By taking the more generous retirement plan that was presented to him as a County employee, Supervisor Shawn Nelson has created an onslaught of Internet outrage from the Blue and Red blogs.
Nelson says it was an accident. Was it? County policy requires that all new employees sign up for one of two plans: the old 2.7 @ 55 or the new 1.62 @ 65 that so far, almost nobody has signed up for at all. If you don’t choose, they will choose for you – 1.62 @ 65. Every single new hire in the County government is presented with this scenario.
In any case, Nelson’s decision highlights the dismal failure of Orange County’s alleged pension reform. When presented with two disparate retirement choices, what rational human being would pick the lesser?
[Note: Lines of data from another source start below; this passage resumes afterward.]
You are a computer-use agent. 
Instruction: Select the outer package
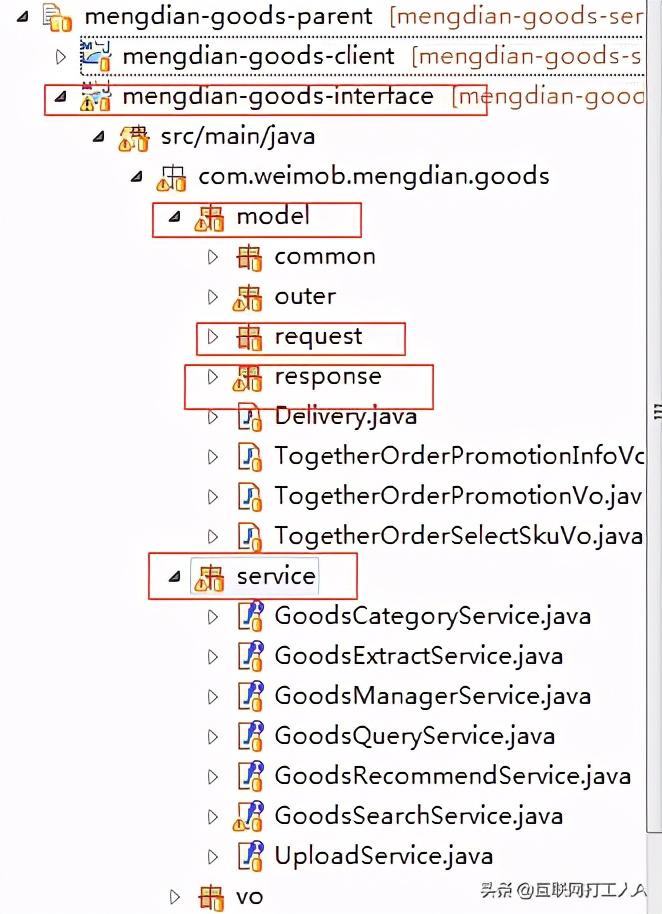[305, 297]
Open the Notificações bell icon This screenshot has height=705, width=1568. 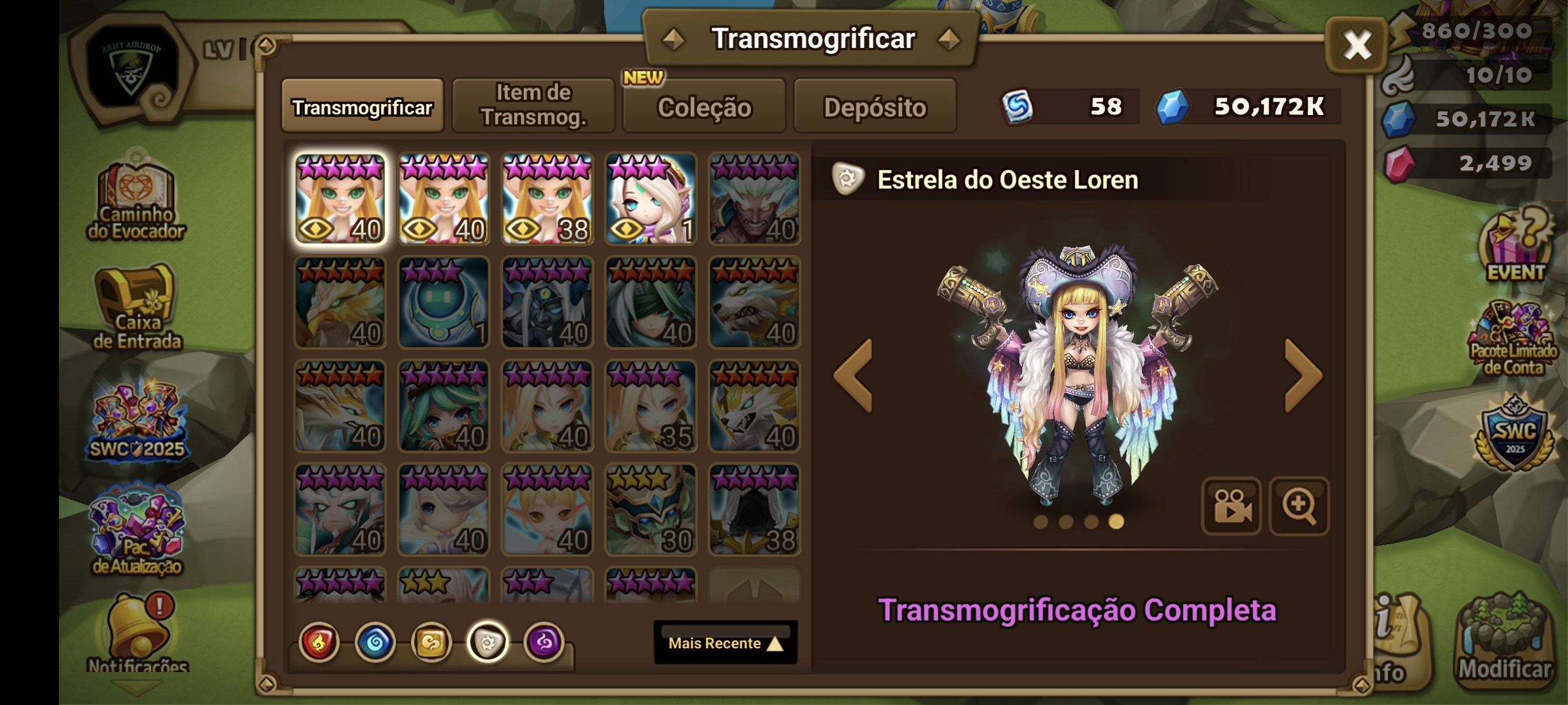tap(138, 633)
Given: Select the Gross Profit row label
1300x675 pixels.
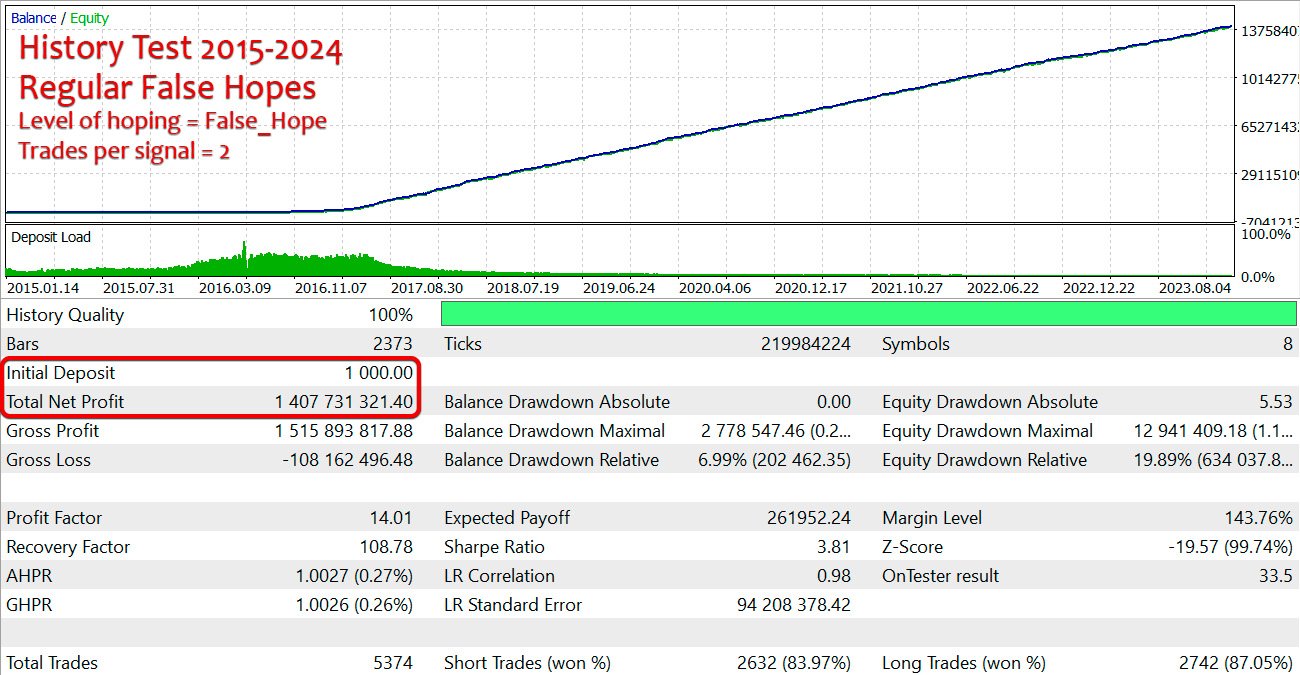Looking at the screenshot, I should (53, 431).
If a guy like Shawn Nelson won’t do it, why would ANY public employee go for the option that is ultimately less generous – except, most likely, long-time employee pension abusers?
When union leaders originally hatched this goofy alternative plan, pension experts warned that new employees would not select a 401(k) style plan when offered alongside a traditional, elaborate government pension. Boy, were they right. But the unions and the supervisors went along with it anyway, just so they could notch pension reform in their pathetic pistol grips.
The bottom line: nobody wants a lesser benefit when they can choose a better one. Orange County’s much ballyhooed pension reform has completely failed because employees can simply avoid it altogether. What a joke.
But back to Nelson. He was presumably elected to represent taxpayers in union negotiations. I do not recall Nelson making any promises regarding his own pension. That would have been nothing more than a distraction from the real issue, as evidenced by Supervisor Pat Bates. Bates promised to not take a pension and followed through with it, but subsequently has done nothing to stop the real problem: runaway entitlements for every employee in the county! All 20,000 of them.